Lo scudetto della seconda stella porta sicuramente la firma di Beppe Marotta. L'amministratore delegato nerazzurro, partito dallo stadio Ossola di Varese da bambino, ha costruito la sua carriera su visione e organizzazione. Un po' alla De Gaulle...

Una squadra così armoniosa, solidale, coesa, capace di rivelare tutta sé stessa tanto da non poter eccepire in alcuno, quasi da doverli tutti elevare ai voti massimi, è sicuramente riuscita nel manico. Dal pensiero che la origina, dal governo pratico della manodopera, quindi da quel blocco che dal campo sale su (o va verso est, in Cina). Essendo la proprietà contumace - ma anche recentemente ha compiuto quelle operazioni e architetture finanziarie per non destabilizzare l’avventura, per prendersi tempo per “comandare” ogni scenario futuro - il ruolo della società (i dirigenti) è chiaramente maggiorato.
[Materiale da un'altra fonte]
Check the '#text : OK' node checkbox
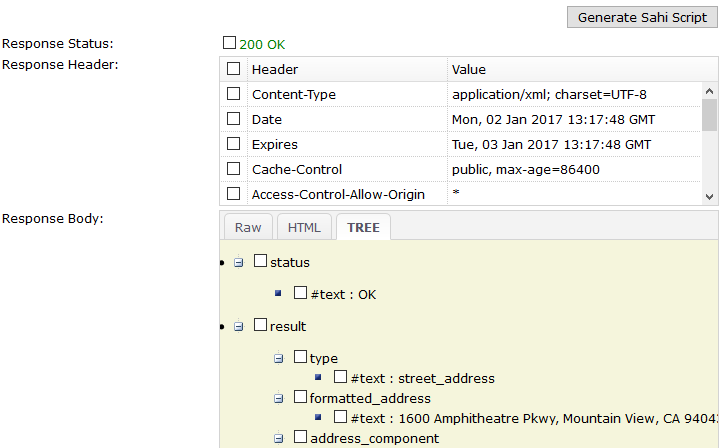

Fra loro, ci viene logico parlare di Giuseppe Marotta fu Giovanni (la madre: Maria). Il padre dopo aver fatto la guerra passò al Ministero delle Finanze, nell’ufficio territoriale di Varese, dove 67 anni fa è nato Beppe: dunque in casa i conti hanno sempre dovuto tenerli in ordine.

Il calcio nel destino, da Varese all'Inter

Riferire a lui questo pezzo valga allora per tutta la dirigenza: che sia per una riduzione giornalistica, che sia per un riferimento dell’immaginario, che sia perché perfino gli avversari ormai gli intestano qualsiasi potere - la mitica Marotta League - la sua presenza è decisiva. Le biografie d’altronde hanno un peso, un valore, sono il brevetto immateriale delle cose riuscite. In quella di Marotta - cavaliere della Repubblica da qualche anno - ci sono tutti gli aneddoti necessari e coerenti: lo stadio Ossola del Varese (allora in Serie A) che è visibile dalla finestra di camera e invade - inonda - i sogni fanciulli: “Su quel campo volevo esserci, in qualunque modo”. Così a 8 anni si affianca al magazziniere Angelino che gli permette di assistere agli allenamenti dappresso ai giocatori ma in cambio pretende la corvée: aiutarlo a pulire gli scarpini. I tentativi di giocare, la resa ai fatti e la deviazione precoce dal campo di gioco alla carriera dirigenziale, ad appena 16 anni, mentre a scuola lottava al Classico, preferendo le materie umanistiche. Responsabile dei giovani del Varese, direttore sportivo poco dopo. Poi Monza, Como, Ravenna, Venezia, Sampdoria. Facciamola breve ma un dirigente bravo deve far accadere cose strane: allora Vieri ha giocato in Romagna, e Recoba nel Venezia (ma qui è stato d’aiuto il potere, il carisma, e il grano di Zamparini, perché Recoba era già un nome). Trovata la Serie A in Laguna, preferisce la sfida romantica di Genova: è il solito crescendo marottiano (locuzione abbastanza orribile, perdonate, ma di solito anzi sempre con lui le cose crescono, fino all’apice): la Sampdoria è in Serie B e rimbalza nei pressi della promozione che ritrova, infine, con Novellino in panchina (come a Venezia, Beppe si affeziona, certi nomi ritornano nella sua carriera).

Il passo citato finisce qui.